[PAGE]:
Burns was also in the room along with MacIntyre’s mum and dad, Carol and Dougie, as he was presented with that piece of silverware and also the Challenge Tour Graduate of the Year Trophy from European Tour CEO Keith Pelley.

“It’s why you play golf,” said MacIntyre as he savoured his double triumph. “I couldn’t do it without the support of everyone from mum, dad, manager and the swing guru himself, David Burns.

“He’s changed my game, night and day. When I went to see David, two-and-a-half to three years ago, I couldn’t hit a driver on the planet. Today we’re stepping up with drivers and we’re hitting them as hard as we can and we know roughly where they are going to go.

“After every round, we sit down and reflect on what’s gone on, and we learn from it each week and each day. I can’t thank everyone enough.”

MacIntyre recorded seven top-10 finishes as he beat two double winners, American Kurt Kitayama and Italian Guido Migliozzi, in the rookie race.

“His consistency has been phenomenal over the course of the year,” Burns told the Edinburgh Evening News in Dubai before heading home.

“It’s been a gradual improvement and, if you look at his record on the Challenge Tour last season, you couldn’t really have expected this if you don’t know him like I do.

[DATA LINES]:
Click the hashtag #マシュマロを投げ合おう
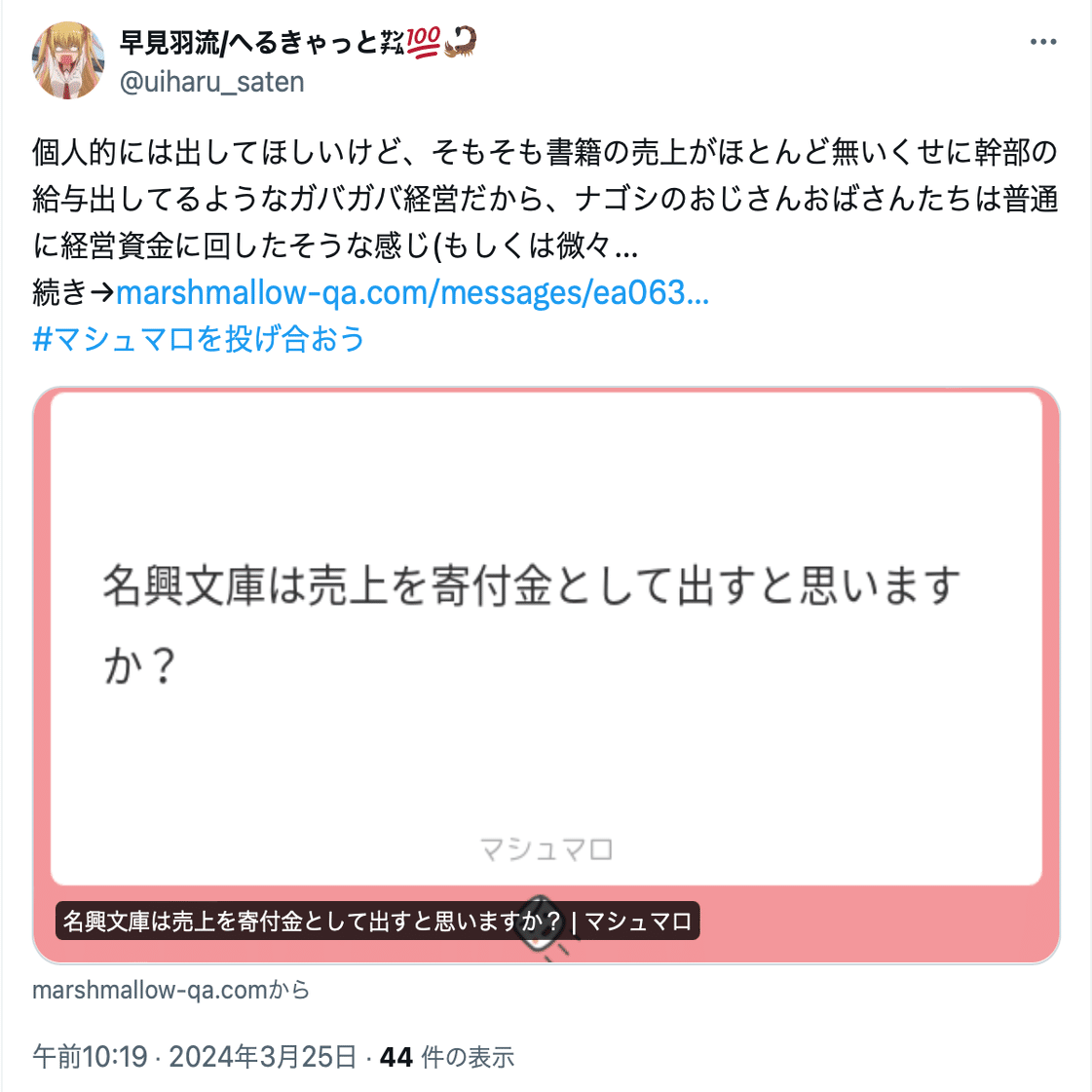The width and height of the screenshot is (1092, 1092). (x=199, y=339)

[INSTRUCTIONS]:
[1] Decide whether each statement agrees with the article on MacIntyre's season. Answer yes or no and quote the words that settle it.
(a) MacIntyre received the Challenge Tour Graduate of the Year Trophy from Keith Pelley.
(b) MacIntyre first went to see David Burns about five years ago.
(c) MacIntyre finished in the top 10 seven times.
[2] Answer these questions from the article on MacIntyre's season:
(a) What are the names of MacIntyre's mother and father?
(b) What do MacIntyre and Burns do after every round?
(c) Which newspaper did Burns speak to?
[3] Carry the article on MacIntyre and his coach forward from its final sentence.

[TASK ANSWERS]:
[1]
(a) Yes: "also the Challenge Tour Graduate of the Year Trophy from European Tour CEO Keith Pelley"
(b) No: "two-and-a-half to three years ago"
(c) Yes: "MacIntyre recorded seven top-10 finishes"

[2]
(a) Carol and Dougie
(b) They sit down and reflect on what's gone on.
(c) The Edinburgh Evening News

[3]
“This year he seems very comfortable, but the fact he’s been made to feel so welcome - he’s very popular with everyone - has a lot to do with that. Fellow players, caddies, everyone, really, has taken to him and that says a lot about him as a person.”

MacIntyre is now set to take some time off, partly to rest a niggling wrist injury, before starting his 2020 campaign back in the UAE in January.

“From my perspective, I know what I want to do technically,” added Burns, who is one of the Stephen Gallacher Foundation coaches. “But everything is on hold until he gets the go ahead with his hand injury. We have been walking on egg shells the last couple of months. There are things I want to do that I am unable to do because he can’t go out and grind on the range.

“He wants to do it, but this niggling injury that won’t go away at the moment is stopping that from happening.

“He needs to keep progressing. He can’t be a one-season wonder, definitely not.”